From ea7773cc046992e327030fb99935afc5b25c1b4b Mon Sep 17 00:00:00 2001 From: Aurimas Fischer aurimas@gmail.com Date: Mon, 26 Jan 2009 21:55:05 +0200 Subject: advapi32: Fix potential NULL pointer dereference in RegSetValueExA [with test] (Saturn)
dlls/advapi32/registry.c | 1 + dlls/advapi32/tests/registry.c | 4 ++++ 2 files changed, 5 insertions(+), 0 deletions(-)
diff --git a/dlls/advapi32/registry.c b/dlls/advapi32/registry.c index 52de6c5..88a89db 100644 --- a/dlls/advapi32/registry.c +++ b/dlls/advapi32/registry.c @@ -1055,6 +1055,7 @@ LSTATUS WINAPI RegSetValueExA( HKEY hkey, LPCSTR name, DWORD reserved, DWORD typ else if (count && is_string(type)) { /* if user forgot to count terminating null, add it (yes NT does this) */
if (!data) return ERROR_NOACCESS;
This should be moved before the comment to avoid the comment relating to the wrong line.
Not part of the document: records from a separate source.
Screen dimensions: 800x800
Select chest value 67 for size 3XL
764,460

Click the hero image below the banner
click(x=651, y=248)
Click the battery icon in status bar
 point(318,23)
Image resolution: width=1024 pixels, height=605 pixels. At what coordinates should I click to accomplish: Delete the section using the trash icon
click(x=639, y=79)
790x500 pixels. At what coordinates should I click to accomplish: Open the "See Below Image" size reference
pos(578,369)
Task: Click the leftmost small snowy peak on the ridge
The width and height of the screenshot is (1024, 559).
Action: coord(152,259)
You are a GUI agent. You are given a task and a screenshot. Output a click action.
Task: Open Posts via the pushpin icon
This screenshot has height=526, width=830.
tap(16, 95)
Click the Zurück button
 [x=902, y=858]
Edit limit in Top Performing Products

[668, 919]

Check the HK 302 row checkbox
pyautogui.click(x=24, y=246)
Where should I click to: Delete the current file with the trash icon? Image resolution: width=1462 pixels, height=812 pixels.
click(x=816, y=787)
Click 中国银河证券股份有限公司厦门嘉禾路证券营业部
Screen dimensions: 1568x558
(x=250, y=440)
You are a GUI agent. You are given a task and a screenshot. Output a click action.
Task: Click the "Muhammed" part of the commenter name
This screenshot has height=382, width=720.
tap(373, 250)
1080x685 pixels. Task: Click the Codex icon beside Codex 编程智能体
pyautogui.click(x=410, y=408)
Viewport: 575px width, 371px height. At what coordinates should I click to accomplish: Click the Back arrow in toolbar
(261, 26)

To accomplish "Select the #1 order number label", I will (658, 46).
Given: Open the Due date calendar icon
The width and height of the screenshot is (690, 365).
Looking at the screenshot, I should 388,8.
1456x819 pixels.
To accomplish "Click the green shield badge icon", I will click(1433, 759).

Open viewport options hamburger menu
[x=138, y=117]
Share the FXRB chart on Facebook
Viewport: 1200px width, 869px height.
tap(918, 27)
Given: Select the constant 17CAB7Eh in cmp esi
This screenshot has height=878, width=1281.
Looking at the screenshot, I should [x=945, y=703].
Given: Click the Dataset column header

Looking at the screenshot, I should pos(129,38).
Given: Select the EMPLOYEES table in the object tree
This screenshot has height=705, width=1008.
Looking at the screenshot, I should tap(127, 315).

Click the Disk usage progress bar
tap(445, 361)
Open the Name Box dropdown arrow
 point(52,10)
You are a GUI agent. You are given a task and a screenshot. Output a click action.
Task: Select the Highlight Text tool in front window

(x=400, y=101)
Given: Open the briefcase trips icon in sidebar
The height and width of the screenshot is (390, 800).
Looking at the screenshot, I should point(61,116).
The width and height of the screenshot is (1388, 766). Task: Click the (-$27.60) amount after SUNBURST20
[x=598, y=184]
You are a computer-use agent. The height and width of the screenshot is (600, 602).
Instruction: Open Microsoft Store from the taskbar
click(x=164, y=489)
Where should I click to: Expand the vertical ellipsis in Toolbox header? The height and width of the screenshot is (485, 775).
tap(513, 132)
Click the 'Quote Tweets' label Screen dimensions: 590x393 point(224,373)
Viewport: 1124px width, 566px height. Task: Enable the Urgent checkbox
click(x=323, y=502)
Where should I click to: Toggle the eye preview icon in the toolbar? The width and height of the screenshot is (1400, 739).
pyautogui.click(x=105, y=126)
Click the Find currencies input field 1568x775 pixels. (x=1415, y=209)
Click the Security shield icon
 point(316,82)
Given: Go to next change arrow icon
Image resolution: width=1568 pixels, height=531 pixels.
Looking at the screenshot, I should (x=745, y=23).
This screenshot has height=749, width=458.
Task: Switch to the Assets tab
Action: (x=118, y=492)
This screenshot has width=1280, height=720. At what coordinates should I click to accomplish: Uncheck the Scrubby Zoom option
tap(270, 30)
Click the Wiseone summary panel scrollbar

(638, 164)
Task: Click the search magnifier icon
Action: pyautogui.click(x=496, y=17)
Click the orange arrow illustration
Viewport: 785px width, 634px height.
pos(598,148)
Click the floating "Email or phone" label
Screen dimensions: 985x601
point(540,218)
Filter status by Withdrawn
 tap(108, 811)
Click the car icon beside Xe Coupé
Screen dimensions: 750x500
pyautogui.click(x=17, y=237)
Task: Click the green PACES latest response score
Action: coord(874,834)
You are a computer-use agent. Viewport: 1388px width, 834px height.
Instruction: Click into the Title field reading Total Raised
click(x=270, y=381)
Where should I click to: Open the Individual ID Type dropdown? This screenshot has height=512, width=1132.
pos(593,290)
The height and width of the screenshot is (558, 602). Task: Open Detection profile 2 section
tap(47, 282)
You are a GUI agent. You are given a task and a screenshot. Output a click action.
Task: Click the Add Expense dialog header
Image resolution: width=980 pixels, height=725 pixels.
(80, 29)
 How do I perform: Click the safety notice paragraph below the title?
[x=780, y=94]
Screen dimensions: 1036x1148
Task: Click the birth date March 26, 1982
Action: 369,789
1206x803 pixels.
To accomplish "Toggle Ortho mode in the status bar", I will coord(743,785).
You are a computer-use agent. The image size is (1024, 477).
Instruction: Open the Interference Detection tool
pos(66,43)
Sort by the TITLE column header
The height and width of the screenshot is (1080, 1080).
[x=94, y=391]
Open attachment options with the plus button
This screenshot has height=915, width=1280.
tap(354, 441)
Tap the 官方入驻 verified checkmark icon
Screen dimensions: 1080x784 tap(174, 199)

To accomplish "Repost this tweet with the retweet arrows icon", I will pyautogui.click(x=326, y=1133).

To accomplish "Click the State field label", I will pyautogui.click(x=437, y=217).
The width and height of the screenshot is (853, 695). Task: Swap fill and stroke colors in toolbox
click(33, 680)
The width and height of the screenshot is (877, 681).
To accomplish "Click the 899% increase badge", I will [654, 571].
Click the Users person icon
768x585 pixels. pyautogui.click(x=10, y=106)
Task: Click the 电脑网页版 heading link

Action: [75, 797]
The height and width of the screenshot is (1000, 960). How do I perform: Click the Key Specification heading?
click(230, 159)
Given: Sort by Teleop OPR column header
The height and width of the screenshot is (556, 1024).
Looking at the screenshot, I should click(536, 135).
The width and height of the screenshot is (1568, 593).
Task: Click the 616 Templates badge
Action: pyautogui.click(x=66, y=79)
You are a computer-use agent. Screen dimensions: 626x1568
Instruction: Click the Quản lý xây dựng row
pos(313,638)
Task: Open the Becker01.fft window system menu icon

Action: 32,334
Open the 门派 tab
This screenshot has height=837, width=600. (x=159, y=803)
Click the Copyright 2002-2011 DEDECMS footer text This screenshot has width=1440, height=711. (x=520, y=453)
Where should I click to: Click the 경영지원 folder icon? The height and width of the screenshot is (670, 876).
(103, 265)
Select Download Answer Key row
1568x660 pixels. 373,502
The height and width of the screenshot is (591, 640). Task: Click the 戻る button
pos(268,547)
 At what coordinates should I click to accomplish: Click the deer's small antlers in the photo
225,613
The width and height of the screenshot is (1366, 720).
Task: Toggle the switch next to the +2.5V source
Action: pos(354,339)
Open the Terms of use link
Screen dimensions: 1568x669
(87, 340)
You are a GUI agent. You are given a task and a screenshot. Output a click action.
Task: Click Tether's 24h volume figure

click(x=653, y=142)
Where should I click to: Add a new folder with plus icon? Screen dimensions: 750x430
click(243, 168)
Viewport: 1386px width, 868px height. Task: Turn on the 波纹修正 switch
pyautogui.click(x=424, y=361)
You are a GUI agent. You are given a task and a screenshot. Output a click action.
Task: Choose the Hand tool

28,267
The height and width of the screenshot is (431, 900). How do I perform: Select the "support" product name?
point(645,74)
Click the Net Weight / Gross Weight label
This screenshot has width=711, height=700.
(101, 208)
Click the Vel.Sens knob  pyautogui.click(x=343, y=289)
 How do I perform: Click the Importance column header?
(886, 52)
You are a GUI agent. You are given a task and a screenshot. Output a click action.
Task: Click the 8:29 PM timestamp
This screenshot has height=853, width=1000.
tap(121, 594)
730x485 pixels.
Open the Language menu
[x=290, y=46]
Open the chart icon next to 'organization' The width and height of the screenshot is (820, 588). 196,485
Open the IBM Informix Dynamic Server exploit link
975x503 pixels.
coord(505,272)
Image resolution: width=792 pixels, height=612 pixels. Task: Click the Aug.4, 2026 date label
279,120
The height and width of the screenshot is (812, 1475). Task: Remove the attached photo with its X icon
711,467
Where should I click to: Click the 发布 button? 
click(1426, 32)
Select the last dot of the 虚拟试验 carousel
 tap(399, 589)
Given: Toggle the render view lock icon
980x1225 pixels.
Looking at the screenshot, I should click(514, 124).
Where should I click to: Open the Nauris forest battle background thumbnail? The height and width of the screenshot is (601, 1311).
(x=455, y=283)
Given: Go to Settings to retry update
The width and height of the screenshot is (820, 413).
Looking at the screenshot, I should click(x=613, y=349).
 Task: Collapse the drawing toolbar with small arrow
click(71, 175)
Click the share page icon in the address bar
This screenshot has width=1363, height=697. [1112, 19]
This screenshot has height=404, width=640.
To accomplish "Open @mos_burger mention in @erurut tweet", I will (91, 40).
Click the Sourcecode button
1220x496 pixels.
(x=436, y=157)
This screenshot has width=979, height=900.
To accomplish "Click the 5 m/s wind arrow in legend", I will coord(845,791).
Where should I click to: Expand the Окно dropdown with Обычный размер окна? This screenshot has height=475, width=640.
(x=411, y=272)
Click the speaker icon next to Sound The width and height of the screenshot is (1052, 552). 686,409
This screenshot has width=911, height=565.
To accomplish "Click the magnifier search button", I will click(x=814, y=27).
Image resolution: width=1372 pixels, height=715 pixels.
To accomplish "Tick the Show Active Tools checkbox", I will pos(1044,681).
if (data[count-1] && !data[count]) count++; }diff --git a/dlls/advapi32/tests/registry.c b/dlls/advapi32/tests/registry.c index b63b3e2..0e1b673 100644 --- a/dlls/advapi32/tests/registry.c +++ b/dlls/advapi32/tests/registry.c @@ -383,6 +383,10 @@ static void test_set_value(void) test_hkey_main_Value_A(name2A, string2A, sizeof(string2A)); test_hkey_main_Value_W(name2W, string2W, sizeof(string2W));
- /* test RegSetValueExA with invalid parameters*/
- ret = RegSetValueExA(hkey_main, name1A, 0, REG_SZ, NULL, 1);
- ok(ret == ERROR_NOACCESS, "got %d (expected ERROR_NOACCESS)\n", ret);
From the source of RegSetValueExA, this appears to return
ERROR_INVALID_PARAMETER on Win9x, so this test case needs to be run on Win9x and fixed if necessary to take this into account.